[MATERIAL FOR THE TASK Boundary: Start]

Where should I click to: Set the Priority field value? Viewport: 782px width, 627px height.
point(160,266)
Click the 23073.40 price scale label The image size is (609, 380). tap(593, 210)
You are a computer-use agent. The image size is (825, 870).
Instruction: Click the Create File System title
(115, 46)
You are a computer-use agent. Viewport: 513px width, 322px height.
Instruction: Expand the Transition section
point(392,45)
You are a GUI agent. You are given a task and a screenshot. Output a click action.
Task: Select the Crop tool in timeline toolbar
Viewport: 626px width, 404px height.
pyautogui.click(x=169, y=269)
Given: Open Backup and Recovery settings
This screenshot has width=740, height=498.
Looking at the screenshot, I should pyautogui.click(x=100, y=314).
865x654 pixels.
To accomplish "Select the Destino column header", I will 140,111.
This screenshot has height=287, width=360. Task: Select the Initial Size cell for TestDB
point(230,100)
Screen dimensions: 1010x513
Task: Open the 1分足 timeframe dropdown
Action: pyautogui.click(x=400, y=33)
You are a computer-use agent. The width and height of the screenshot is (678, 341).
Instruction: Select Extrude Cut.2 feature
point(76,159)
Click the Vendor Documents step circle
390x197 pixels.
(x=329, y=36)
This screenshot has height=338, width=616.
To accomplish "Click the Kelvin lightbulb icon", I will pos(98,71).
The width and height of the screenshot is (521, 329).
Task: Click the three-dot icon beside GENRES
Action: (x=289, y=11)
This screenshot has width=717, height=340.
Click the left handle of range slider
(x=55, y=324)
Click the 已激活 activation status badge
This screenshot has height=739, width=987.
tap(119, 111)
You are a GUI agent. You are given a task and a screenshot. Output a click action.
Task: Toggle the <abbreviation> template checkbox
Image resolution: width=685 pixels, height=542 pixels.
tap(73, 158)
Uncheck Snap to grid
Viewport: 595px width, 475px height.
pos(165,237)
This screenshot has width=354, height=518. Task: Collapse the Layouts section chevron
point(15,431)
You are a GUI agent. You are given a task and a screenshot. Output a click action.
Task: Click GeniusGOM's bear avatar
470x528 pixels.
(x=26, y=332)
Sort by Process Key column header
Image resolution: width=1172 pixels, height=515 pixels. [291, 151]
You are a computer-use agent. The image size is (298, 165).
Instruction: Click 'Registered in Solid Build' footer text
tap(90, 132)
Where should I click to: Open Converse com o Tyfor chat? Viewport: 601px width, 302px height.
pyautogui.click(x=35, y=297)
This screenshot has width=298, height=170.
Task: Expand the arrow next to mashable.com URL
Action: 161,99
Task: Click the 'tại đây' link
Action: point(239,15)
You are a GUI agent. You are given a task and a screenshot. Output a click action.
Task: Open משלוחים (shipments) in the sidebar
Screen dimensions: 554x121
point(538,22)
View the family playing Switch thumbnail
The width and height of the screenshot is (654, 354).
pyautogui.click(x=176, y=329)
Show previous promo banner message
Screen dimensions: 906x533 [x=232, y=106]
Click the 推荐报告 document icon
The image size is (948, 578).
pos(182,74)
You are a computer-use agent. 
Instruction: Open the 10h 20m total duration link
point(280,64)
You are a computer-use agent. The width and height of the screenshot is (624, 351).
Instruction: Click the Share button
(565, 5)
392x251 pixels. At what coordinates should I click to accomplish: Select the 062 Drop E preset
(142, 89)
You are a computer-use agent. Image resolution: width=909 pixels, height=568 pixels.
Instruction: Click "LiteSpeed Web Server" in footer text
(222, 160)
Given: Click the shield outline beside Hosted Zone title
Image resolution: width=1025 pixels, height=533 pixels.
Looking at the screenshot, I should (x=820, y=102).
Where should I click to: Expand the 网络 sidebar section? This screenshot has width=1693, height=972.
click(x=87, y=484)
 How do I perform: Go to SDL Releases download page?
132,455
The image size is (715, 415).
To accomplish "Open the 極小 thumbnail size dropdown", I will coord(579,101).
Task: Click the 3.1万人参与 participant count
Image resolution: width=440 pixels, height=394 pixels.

[MATERIAL FOR THE TASK Boundary: End]

YOUR INSTRUCTIONS: A verbatim copy of the lines from the one with "The image size is (948, 578)." to the end of the listing is the whole answer.

EXERCISE RESPONSE:
The image size is (948, 578).
pos(182,74)
You are a computer-use agent. 
Instruction: Open the 10h 20m total duration link
point(280,64)
You are a computer-use agent. The width and height of the screenshot is (624, 351).
Instruction: Click the Share button
(565, 5)
392x251 pixels. At what coordinates should I click to accomplish: Select the 062 Drop E preset
(142, 89)
You are a computer-use agent. Image resolution: width=909 pixels, height=568 pixels.
Instruction: Click "LiteSpeed Web Server" in footer text
(222, 160)
Given: Click the shield outline beside Hosted Zone title
Image resolution: width=1025 pixels, height=533 pixels.
Looking at the screenshot, I should (x=820, y=102).
Where should I click to: Expand the 网络 sidebar section? This screenshot has width=1693, height=972.
click(x=87, y=484)
 How do I perform: Go to SDL Releases download page?
132,455
The image size is (715, 415).
To accomplish "Open the 極小 thumbnail size dropdown", I will coord(579,101).
Task: Click the 3.1万人参与 participant count
Image resolution: width=440 pixels, height=394 pixels.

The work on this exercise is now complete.